**Aim of the exercise**. Every line of the listing below needs to be reproduced exactly.

**Extracted data**.
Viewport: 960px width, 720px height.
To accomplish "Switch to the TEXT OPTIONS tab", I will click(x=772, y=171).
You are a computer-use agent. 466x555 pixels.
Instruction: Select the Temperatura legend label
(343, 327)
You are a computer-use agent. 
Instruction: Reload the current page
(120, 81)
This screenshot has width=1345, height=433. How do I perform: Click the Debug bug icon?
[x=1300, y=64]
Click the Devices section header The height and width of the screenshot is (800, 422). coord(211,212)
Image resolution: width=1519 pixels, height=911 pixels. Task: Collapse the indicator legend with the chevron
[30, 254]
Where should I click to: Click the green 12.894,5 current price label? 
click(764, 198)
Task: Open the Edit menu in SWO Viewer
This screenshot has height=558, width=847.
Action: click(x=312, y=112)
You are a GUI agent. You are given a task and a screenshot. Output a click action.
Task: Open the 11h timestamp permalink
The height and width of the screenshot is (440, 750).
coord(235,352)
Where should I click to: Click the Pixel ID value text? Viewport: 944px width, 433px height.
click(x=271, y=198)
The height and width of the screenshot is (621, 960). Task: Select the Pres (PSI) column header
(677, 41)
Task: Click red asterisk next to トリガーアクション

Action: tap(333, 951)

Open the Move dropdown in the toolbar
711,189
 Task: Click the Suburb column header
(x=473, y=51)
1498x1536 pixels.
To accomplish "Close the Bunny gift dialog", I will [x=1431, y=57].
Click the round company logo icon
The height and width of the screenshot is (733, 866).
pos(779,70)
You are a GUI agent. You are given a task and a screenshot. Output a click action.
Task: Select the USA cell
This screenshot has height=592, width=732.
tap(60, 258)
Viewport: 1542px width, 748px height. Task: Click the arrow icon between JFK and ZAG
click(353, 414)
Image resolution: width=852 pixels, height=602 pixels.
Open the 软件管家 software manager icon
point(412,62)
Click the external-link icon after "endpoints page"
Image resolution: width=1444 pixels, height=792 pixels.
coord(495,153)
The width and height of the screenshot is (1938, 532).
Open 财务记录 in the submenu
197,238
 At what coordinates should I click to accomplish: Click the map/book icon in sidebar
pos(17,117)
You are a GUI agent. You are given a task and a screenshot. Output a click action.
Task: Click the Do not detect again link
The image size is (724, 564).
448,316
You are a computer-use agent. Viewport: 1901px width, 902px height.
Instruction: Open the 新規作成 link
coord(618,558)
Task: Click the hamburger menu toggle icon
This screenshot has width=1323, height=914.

**Response to the exercise**.
Viewport: 960px width, 720px height.
To accomplish "Switch to the TEXT OPTIONS tab", I will click(x=772, y=171).
You are a computer-use agent. 466x555 pixels.
Instruction: Select the Temperatura legend label
(343, 327)
You are a computer-use agent. 
Instruction: Reload the current page
(120, 81)
This screenshot has width=1345, height=433. How do I perform: Click the Debug bug icon?
[x=1300, y=64]
Click the Devices section header The height and width of the screenshot is (800, 422). coord(211,212)
Image resolution: width=1519 pixels, height=911 pixels. Task: Collapse the indicator legend with the chevron
[30, 254]
Where should I click to: Click the green 12.894,5 current price label? 
click(764, 198)
Task: Open the Edit menu in SWO Viewer
This screenshot has height=558, width=847.
Action: click(x=312, y=112)
You are a GUI agent. You are given a task and a screenshot. Output a click action.
Task: Open the 11h timestamp permalink
The height and width of the screenshot is (440, 750).
coord(235,352)
Where should I click to: Click the Pixel ID value text? Viewport: 944px width, 433px height.
click(x=271, y=198)
The height and width of the screenshot is (621, 960). Task: Select the Pres (PSI) column header
(677, 41)
Task: Click red asterisk next to トリガーアクション

Action: tap(333, 951)

Open the Move dropdown in the toolbar
711,189
 Task: Click the Suburb column header
(x=473, y=51)
1498x1536 pixels.
To accomplish "Close the Bunny gift dialog", I will [x=1431, y=57].
Click the round company logo icon
The height and width of the screenshot is (733, 866).
pos(779,70)
You are a GUI agent. You are given a task and a screenshot. Output a click action.
Task: Select the USA cell
This screenshot has height=592, width=732.
tap(60, 258)
Viewport: 1542px width, 748px height. Task: Click the arrow icon between JFK and ZAG
click(353, 414)
Image resolution: width=852 pixels, height=602 pixels.
Open the 软件管家 software manager icon
point(412,62)
Click the external-link icon after "endpoints page"
Image resolution: width=1444 pixels, height=792 pixels.
coord(495,153)
The width and height of the screenshot is (1938, 532).
Open 财务记录 in the submenu
197,238
 At what coordinates should I click to accomplish: Click the map/book icon in sidebar
pos(17,117)
You are a GUI agent. You are given a task and a screenshot. Output a click action.
Task: Click the Do not detect again link
The image size is (724, 564).
448,316
You are a computer-use agent. Viewport: 1901px width, 902px height.
Instruction: Open the 新規作成 link
coord(618,558)
Task: Click the hamburger menu toggle icon
This screenshot has width=1323, height=914.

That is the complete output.